[REQUESTS]
A. In the article below on printing websites, retype everything from "With mobile, this" down to "and more available.".
B. According to the article below on printing websites, in what year was PDF invented?

The neglected and meandering history of printing websites

The web has changed a lot since its early days. As with any medium, some things have been neglected. One of them is print.

The neglected and meandering history of printing websites

The web has changed a lot since its early days. HTML tags have been discarded (<b>); repurposed (<small>) or added (<canvas>). Thinking has changed with the advent of new technologies (e.g. position:fixed and mobile) and as with any medium, some things have been neglected. Print is one of them.

The role of print has changed with the web. Way back in 2003 the browser print function meant nothing more than “print this website on to a piece of paper”. Its meaning transformed over time.

PDF, an invention from 1993, was slowly incorporated into browser print dialogs, but this itself took time, for instance Windows users had to wait till version 10 was released in 2015 and before that they would have to jump through hoops to set up PDF printers.

As PDFs grew in popularity, the meaning of print on the web changed from print to paper to print to a file I can store on my hard drive.

2003 Wikipedia (courtesy of the wayback engine)

With mobile, this changed again. In 2016, one of the findings of Wikimedia research was that people are increasingly getting information online, then consuming or sharing it offline. Interestingly, the mechanism to deliver a printed artifact, previously used by anyone with a printer, was now being used by people to make content cheaper and more available.

People, especially in areas where internet access is slow or not widely available, use the apps they have installed on their phone to turn content into PDF and then use other apps to share them via the small social networks they have — whether it be WhatsApp, WeChat or Xender. It’s important to remember, that while we are making huge strides in technologies such as Service Workers and the Progressive Web Apps built off them — they do not tend to solve this problem of offline sharing — they only support offline consumption.

Going forward to the present day in 2017, my team got a quite modest engineering problem to solve (or so we thought). The goal was to make it easier for Wikipedia mobile users to print to PDF. It might feel safe to assume that providing a shortcut to download PDFs would be easy. Every browser has a print function. Every browser can print to PDF. Right? Wrong.

[RAW DATA]

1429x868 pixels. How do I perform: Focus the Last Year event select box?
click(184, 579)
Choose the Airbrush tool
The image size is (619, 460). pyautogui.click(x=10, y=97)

[ANSWERS TO EACH TASK]
A.
With mobile, this changed again. In 2016, one of the findings of Wikimedia research was that people are increasingly getting information online, then consuming or sharing it offline. Interestingly, the mechanism to deliver a printed artifact, previously used by anyone with a printer, was now being used by people to make content cheaper and more available.

B. 1993